Dads in advertising
Dads in advertising -- With more working women, companies target stay-at-home fathers selling their products
Meet advertising’s new domesticated dad: He puts his crying newborn in an Acura Legend and drives around the block until the infant falls asleep; he shaves with a Gillette razor, then cradles his babe against his well-defined chest; he rocks his 10-month-old for Gold MasterCard as he walks through their half-built house. He’s Michael Steadman meets Phil Donahue, a modern — day Father Knows Best-but is he real or just wishful thinking on Madison Avenue’s part? ”I think with the working mother, the at-home dad is a very contemporary situation,” says Charles Gennarelli of the ad agency J. Walter Thompson. Gennarelli is the brain behind a current spot for Bell Atlantic, which has a young father crooning ”Oh, Pretty Woman” to his wailing newborn while the phone rings in the background.
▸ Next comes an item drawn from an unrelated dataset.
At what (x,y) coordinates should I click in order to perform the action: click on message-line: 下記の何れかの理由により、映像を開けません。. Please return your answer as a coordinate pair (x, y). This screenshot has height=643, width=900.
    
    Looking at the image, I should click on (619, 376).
His wife, we soon learn, is toiling at the office. ”What reinforces [this image] is what has happened in Iraq with the armed forces,” Gennarelli adds. ”Women were over there doing things that a few years ago they would not have done. Now men are doing things that they’ve never done before.”
Well, some might challenge the assumption that men never changed diapers, but there’s a larger question: Will men in ads soon be sporting aprons and pondering the effects of dishwashing detergent on their hands? Not likely. According to ad exec Barbara Durham of Foote, Cone & Belding, ”The roles are changing, but it’s important not to rob men of their masculinity completely.” So if you were looking forward to Stormin’ Norman’s Fabric Softener, don’t.